━━━ Provided passage ━━━

Programming and linguistics — Makers Week 1

For those who don’t already know (which is most people — I didn’t broadcast it widely), I have some personal tidings of a glad kind.

After investing several years and a postgraduate degree in becoming a professional classical musician — my first attempt to reboot myself after my linguistics undergrad — I am now officially, as of a week ago yesterday, not.

For the next 15 weeks (including four Pre-Course weeks at home, plus one for Christmas) I’m enrolled in Makers coding bootcamp: an intensive, full-time course which should help me to acquire the skills, technical, psychosocial and otherwise, to launch a new career as a software developer.

The change has been some time brewing. There are a lot of reasons for it: principally money, fun, and altruism (non-exclusive categories).

2018 has been an interesting year in the sense that I could stand at the January end of it without (on the one hand) very much clue what my life would look like by the December end, but feeling pretty certain (on the other hand) that I was going to have made sweeping changes. It’s been empowering actually to have followed through on that somewhat, and get as far as this starting block, having tried out a few other things along the way. I’m feeling curious and excited to see where programming takes me, not to mention exceedingly lucky to have the luxury of considering multiple career options.

What have I been up to so far? In Week the First: The En-Makers-ing, I’ve been getting the hang of Bash (a shell script for the command line, the direct way of giving a computer instructions), and the essentials of ‘version control’ with Git and Github. Then I got a start on Makers’ Ruby curriculum, which is consolidating the basic Ruby I did on Codecademy and CodeWars before the course. And I’m taking notes from a couple of books, The Well-Grounded Rubyist and Practical Object-Oriented Design in Ruby, to cover principles of good practice.

In Makers’ curriculum, something I’ve been particularly appreciating is the way that — wherever possible — the goal of learning has been backgrounded, and some other goal foregrounded (which matches up with Tip 8 from this review of studies on teaching programming). For example, after covering the basics of Bash and git, practice was instantiated as solving a murder mystery. The reason I like gamifying learning, or otherwise imbuing it with near-term goals, is that you can leave the mode of Trying To Study, which depends on constant application of willpower, and focus on something near-term so that progress on the overarching goal is implicit, unconscious, invisible and default. Nate Soares talks about this in this post which I highly recommend. One core analogy compares two strategies for getting fit: running up and down a field (you might slow down or give up) vs playing football (easy to keep going).

Taking the gamification of learning to its logical conclusion, I’ve started my coding journey just in time to leap aboard the Advent of Code train.

I’ve only just noticed what the acronym spells.

On one level it’s a series of 50 twice-daily coding challenges for a variety of skill levels. On another, it’s a Christmas-themed time-travel narrative with, so far, well-written flavour text, embedded in a community of puzzler-learners who are happy to help each other out. A very motivating design, and much more satisfying to work through than your traditional chocolate advent calendar (incidentally something else I finished in week 1, thanks Mum.)

━━━

Problem to solve:
According to the Makers Week 1 post, why does the writer like gamifying learning or giving it near-term goals? Answer in one to three sentences. These rows come from a separate source.

━━━ Record list ━━━

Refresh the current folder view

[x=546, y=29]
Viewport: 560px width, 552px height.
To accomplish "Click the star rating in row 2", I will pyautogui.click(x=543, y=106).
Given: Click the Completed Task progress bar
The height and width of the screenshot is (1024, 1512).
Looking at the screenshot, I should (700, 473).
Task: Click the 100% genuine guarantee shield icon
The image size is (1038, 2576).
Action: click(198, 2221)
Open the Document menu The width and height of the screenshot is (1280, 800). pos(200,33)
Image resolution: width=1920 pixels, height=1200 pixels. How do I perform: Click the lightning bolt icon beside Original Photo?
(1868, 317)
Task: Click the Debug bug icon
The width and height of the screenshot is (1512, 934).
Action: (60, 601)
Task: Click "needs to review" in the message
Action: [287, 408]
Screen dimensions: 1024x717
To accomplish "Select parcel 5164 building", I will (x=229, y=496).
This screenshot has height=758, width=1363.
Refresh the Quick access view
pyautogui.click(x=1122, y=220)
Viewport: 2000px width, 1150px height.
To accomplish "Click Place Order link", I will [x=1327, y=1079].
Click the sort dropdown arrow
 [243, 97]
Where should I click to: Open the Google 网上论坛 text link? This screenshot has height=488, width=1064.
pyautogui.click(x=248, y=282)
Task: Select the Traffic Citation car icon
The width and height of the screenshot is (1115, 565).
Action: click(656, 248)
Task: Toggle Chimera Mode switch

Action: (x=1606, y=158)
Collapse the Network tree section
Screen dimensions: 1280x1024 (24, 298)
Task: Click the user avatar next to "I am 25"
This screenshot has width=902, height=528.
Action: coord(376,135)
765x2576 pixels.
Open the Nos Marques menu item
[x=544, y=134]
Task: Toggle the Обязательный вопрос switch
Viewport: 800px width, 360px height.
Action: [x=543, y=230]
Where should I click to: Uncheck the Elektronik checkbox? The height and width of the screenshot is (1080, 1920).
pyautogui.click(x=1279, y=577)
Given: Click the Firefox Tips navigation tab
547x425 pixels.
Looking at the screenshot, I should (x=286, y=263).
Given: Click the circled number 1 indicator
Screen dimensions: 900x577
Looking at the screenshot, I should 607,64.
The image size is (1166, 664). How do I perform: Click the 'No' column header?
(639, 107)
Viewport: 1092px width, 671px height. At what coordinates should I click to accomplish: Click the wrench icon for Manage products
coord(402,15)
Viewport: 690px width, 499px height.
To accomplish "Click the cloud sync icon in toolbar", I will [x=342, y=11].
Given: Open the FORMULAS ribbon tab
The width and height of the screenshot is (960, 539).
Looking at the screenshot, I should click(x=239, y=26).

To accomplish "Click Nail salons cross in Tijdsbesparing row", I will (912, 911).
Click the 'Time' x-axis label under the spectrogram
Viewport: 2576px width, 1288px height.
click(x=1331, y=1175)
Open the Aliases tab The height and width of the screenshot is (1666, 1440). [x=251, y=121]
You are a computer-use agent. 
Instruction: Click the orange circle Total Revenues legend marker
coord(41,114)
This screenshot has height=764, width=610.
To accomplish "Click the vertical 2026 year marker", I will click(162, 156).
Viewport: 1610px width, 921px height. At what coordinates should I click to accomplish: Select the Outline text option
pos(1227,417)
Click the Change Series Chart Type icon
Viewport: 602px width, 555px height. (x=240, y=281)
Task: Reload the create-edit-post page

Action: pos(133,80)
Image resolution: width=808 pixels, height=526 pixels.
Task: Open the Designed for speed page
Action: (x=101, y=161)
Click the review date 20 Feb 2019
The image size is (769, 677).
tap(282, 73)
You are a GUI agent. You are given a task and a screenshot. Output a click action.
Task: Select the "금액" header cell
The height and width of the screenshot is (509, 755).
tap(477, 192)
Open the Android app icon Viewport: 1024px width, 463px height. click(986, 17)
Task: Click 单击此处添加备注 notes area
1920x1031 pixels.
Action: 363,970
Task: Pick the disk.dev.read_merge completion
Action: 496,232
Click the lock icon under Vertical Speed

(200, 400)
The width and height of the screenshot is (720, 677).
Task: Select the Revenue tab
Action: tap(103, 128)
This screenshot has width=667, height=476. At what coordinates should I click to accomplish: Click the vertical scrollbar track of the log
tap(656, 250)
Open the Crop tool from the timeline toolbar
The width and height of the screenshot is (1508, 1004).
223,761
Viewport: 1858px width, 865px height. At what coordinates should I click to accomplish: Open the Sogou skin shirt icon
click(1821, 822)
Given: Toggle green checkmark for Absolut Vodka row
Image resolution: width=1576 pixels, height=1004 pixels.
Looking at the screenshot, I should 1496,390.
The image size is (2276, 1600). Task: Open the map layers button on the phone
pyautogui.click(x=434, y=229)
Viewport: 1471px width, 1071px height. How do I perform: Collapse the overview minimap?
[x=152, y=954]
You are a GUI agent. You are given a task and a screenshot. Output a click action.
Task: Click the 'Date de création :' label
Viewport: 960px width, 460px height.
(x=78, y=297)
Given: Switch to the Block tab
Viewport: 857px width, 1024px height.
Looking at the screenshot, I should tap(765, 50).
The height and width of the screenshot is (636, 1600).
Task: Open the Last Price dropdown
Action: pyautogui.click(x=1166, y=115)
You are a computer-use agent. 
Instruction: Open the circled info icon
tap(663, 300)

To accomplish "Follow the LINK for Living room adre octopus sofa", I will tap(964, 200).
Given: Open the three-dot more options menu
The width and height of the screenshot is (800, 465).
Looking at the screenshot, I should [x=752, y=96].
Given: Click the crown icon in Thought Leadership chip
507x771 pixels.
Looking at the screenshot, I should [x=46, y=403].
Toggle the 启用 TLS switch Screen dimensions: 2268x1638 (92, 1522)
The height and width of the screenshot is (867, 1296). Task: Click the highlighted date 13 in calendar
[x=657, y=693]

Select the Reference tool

━━━

Response:
It lets a learner leave the mode of Trying To Study, which depends on constant willpower. Instead, the learner focuses on a near-term goal, and progress on the larger goal becomes implicit, unconscious, invisible and default.